氣喘吁吁就快要喘不過氣來才肯放開,這時她已經是雙眼迷濛、雙腳發軟,整個人都無力地趴在了他懷裡。

“你說呢?”他的聲音嘶啞,在她耳邊呢喃地說道。

“啊?”她睜著迷濛的雙眼,根本無法集中起精神來。

那柔弱的模樣狠狠在他心中撓了一把,令他的自制力在瞬間崩塌。就算是天塌下來,他也要先一親芳澤,然後再來考慮其他的了

他一把抱起了她的嬌軀,大步來到床邊,輕輕放下她,也不多說廢話,三下五除二便解開了她單薄的的衣衫,然後整個人都重重地覆了上去……

房間裡頓時響起一陣令人臉紅心跳的呻吟聲,而屋子裡侍候的下人們則早在兩人唇齒相交的時候便自覺退了下去,如今只剩下漪歡和小林子,面紅耳赤地守在門外,尷尬不已。

來問情況本就是胤禛的藉口,在嘗過了晴鳶的美好之後,他是欲罷不能,整整折騰了她一個晚上,直到天矇矇亮了才罷手,然後心滿意足地讓人拿水洗身,換上乾淨的衣服後便出門而去。倒是晴鳶被他折騰得夠嗆,足足歇了大上午才恢復了點力氣。

好在這段時間她將妾室們都禁了足,不用她們前來請安,不然就她這不勝恩寵的模樣,怕是又要掀起一陣醋海狂波了

秋玲和漪歡曖昧地偷笑著。主子越受寵,也就意味著她們這些奴婢的日子越好過,而且見胤禛已經有了那麼多房妾室,卻從未對自個兒的主子有過半分厭倦,這種夫妻恩愛的情景在皇親國戚們的家中也是不常見的,足以令她們為之自豪了。
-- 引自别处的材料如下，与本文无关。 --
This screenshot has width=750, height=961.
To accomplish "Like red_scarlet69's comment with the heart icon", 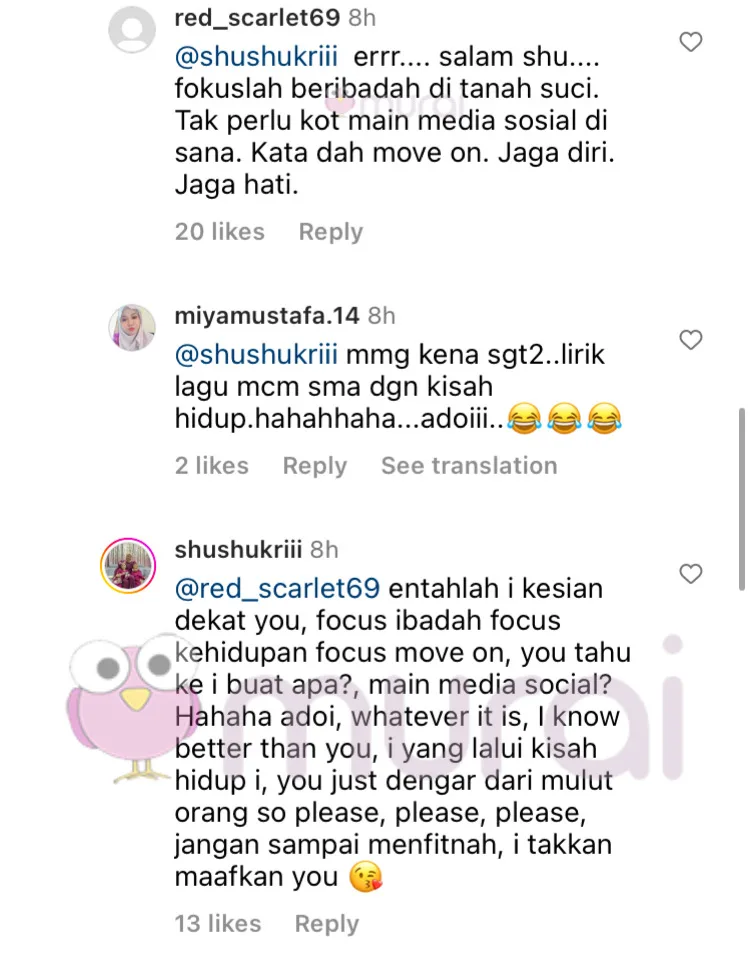I will click(x=691, y=42).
晴鳶吃了些東西,補充了些體力,總算是緩過勁來,便開始琢磨著下面該做的事情。

胤禛居然會親自到這兒來,雖說一晚上纏著她也沒幹什麼正事兒,但可想而知必定是因為年氏的緣故。

真是可惜啊,她原以為年氏能夠撐得更久一點兒的

不過既然年氏已經忍不住了,她就趕緊把這事兒給辦了吧,不然胤禛有了藉口,天天上這兒來的話,她還要不要活了?

這麼一想,她便派人去將鈕祜祿氏叫了過來。

鈕祜祿氏天降橫禍,無緣無故被年氏痛罵一通,還給戴上了殘害貝勒爺親子的罪名,昨晚上幾乎就沒閉過眼。她的出身並不算高,相貌也不算出色,自然知道以自己的本事想要在四貝勒府中生存,並不是那麼容易的。她原本以為自己只要安安分分、老老實實,不去爭寵鬥法,應該就能平安無事,可沒想到這後院中的殘酷還是遠遠超出了意料,人無傷虎心,虎卻有傷人意。
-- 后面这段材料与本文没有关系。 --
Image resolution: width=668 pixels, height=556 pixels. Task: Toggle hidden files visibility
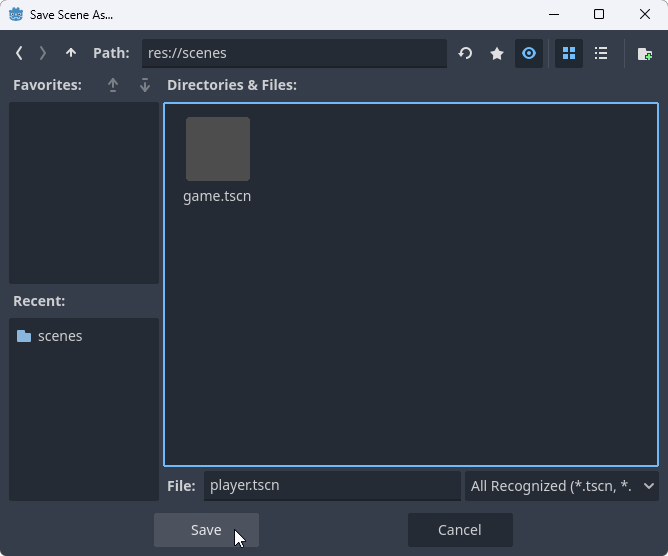tap(529, 53)
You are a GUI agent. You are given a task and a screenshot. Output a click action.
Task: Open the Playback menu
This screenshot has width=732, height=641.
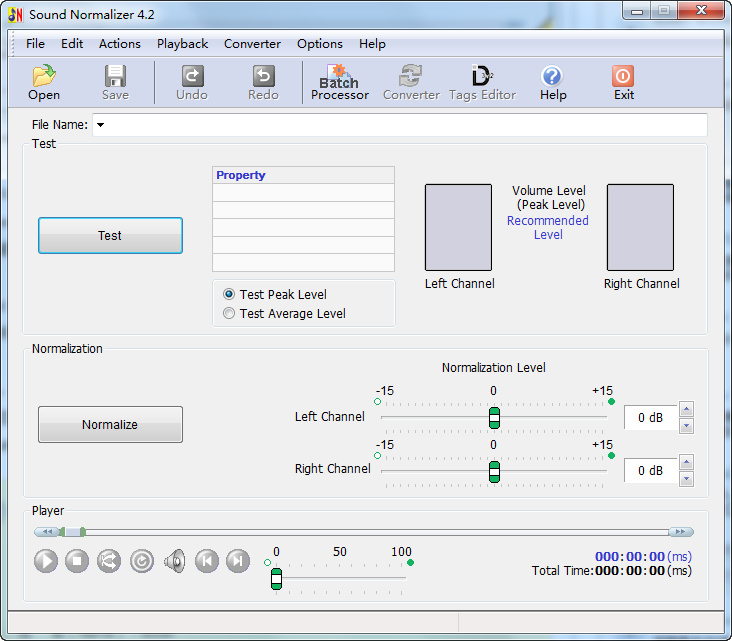coord(182,44)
一夜沒睡,再加上全無食慾,當她來到晴鳶面前的時候,就是一副面容憔悴、頹喪失神的模樣。晴鳶略微有些吃驚,但想想她不過還是個十幾歲的少女,涉世未深,便一下子陷入這種殘酷的後院爭鬥中,會如同驚弓之鳥也是在情在理。

她笑了笑,看了一眼跪在地上的鈕祜祿氏,淡淡地說道:“鈕祜祿妹妹,你可知我今兒個找你來是因為什麼?”
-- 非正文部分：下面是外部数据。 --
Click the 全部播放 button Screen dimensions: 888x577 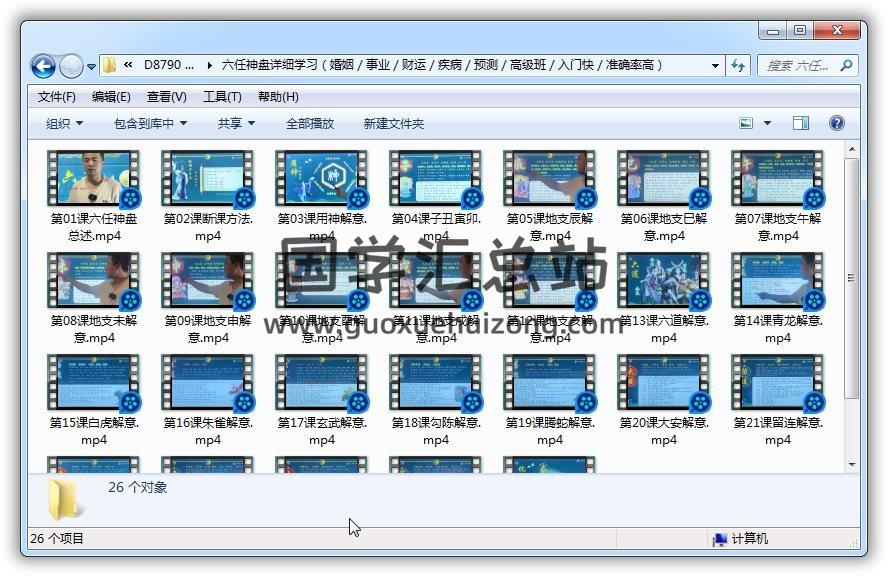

鈕祜祿抬頭看了她一眼,紅腫的雙眼中又流出了淚水,哽咽著說道:“嫡福晉……婢妾確實是冤枉的啊婢妾與年側福晉無冤無仇,況且不論出身還是容貌都是雲泥之別,就連爭寵的心思都不敢有,又怎會無緣無故下手去傷害未出世的小阿哥?就算婢妾有那個心,但婢妾進府才幾個月,又怎麼可能有那種手段?”

看她雖然憔悴不堪,說出來的話卻句句在理,晴鳶不由暗地裡點了點頭。

鈕祜祿氏越聰明,對她來說越容易行事。聰明人懂得分析利害,懂得趨吉避凶,自然知道該怎麼選擇才是對自己最好的。就怕那種無知無畏的蠢人,被賣了還在幫人數錢,救也是白救。